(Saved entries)

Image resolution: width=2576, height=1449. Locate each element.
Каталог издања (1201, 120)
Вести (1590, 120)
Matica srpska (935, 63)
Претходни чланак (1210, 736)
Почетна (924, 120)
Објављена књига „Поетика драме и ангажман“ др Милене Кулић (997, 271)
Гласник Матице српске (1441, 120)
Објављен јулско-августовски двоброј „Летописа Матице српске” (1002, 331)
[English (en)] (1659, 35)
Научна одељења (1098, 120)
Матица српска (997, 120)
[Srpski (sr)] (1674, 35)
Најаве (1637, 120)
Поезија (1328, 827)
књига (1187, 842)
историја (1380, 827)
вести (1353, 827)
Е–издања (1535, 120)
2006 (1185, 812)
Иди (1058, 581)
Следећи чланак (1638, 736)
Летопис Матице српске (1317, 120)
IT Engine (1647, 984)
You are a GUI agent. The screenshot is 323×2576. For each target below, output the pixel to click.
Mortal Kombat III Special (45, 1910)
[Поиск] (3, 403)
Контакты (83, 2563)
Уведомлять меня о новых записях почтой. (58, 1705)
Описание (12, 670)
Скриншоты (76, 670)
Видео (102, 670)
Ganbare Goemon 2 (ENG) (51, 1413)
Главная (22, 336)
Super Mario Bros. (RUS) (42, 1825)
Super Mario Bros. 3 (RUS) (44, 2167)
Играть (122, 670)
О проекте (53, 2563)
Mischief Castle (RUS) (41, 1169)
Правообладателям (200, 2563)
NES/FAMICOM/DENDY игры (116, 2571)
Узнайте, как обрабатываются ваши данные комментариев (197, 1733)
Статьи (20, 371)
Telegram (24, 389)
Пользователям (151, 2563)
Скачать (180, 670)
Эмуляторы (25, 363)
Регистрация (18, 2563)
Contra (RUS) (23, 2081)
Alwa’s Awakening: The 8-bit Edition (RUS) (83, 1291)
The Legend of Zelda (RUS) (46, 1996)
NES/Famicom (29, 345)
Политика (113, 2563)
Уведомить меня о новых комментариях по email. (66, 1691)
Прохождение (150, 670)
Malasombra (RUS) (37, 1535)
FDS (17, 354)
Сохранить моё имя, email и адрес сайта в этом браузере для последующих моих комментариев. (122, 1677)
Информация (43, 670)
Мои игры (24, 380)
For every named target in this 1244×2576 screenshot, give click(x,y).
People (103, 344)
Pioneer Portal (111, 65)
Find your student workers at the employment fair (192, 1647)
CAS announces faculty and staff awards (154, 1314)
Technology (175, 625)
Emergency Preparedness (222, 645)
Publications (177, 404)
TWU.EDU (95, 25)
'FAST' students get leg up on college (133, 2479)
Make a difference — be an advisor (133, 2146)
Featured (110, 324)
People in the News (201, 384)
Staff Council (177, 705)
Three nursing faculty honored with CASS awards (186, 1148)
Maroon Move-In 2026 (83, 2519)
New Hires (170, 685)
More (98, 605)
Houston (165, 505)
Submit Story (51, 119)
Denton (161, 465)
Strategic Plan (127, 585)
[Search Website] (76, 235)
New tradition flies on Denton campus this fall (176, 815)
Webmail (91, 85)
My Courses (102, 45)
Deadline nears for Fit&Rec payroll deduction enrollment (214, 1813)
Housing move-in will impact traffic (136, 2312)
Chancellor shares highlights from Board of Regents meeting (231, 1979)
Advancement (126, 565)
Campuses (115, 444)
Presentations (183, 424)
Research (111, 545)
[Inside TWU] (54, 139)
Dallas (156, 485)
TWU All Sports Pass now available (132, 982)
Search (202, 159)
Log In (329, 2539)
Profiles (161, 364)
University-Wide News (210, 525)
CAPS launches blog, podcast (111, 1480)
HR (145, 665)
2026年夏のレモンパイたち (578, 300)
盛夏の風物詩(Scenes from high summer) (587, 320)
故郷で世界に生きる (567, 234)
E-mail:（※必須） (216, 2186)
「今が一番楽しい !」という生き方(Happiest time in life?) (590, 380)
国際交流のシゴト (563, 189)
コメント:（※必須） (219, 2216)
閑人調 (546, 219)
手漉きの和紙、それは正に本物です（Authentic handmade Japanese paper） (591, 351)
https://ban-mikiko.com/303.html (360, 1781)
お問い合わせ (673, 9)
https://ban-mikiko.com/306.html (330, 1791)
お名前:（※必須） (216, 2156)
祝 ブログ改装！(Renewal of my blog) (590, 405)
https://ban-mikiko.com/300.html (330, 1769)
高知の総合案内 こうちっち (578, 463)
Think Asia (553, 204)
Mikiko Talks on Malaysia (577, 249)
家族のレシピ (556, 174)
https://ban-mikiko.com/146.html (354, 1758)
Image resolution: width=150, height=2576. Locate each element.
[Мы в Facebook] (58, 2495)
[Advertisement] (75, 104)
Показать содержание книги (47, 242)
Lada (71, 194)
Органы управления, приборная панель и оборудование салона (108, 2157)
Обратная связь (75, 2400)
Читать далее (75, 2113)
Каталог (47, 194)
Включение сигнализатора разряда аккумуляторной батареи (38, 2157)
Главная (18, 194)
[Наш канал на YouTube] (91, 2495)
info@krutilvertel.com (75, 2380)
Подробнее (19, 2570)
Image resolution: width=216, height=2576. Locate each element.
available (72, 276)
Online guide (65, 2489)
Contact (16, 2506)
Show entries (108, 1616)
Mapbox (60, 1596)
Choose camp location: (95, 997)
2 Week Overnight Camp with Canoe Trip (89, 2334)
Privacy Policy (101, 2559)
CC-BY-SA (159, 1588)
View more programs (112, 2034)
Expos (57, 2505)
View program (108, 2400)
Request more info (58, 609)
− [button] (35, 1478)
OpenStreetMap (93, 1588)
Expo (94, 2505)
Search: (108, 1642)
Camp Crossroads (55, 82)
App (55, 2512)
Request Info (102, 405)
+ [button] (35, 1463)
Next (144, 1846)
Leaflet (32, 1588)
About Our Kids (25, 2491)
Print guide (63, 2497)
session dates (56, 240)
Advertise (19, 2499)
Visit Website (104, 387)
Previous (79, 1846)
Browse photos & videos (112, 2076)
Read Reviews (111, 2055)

> Task requirements
Could you reproduce, exactly, every line above from the line with "Контакты (83, 2563)" to the line with "Alwa’s Awakening: The", and no other line? Both ends count.

> Answer to this problem
Контакты (83, 2563)
Уведомлять меня о новых записях почтой. (58, 1705)
Описание (12, 670)
Скриншоты (76, 670)
Видео (102, 670)
Ganbare Goemon 2 (ENG) (51, 1413)
Главная (22, 336)
Super Mario Bros. (RUS) (42, 1825)
Super Mario Bros. 3 (RUS) (44, 2167)
Играть (122, 670)
О проекте (53, 2563)
Mischief Castle (RUS) (41, 1169)
Правообладателям (200, 2563)
NES/FAMICOM/DENDY игры (116, 2571)
Узнайте, как обрабатываются ваши данные комментариев (197, 1733)
Статьи (20, 371)
Telegram (24, 389)
Пользователям (151, 2563)
Скачать (180, 670)
Эмуляторы (25, 363)
Регистрация (18, 2563)
Contra (RUS) (23, 2081)
Alwa’s Awakening: The 8-bit Edition (RUS) (83, 1291)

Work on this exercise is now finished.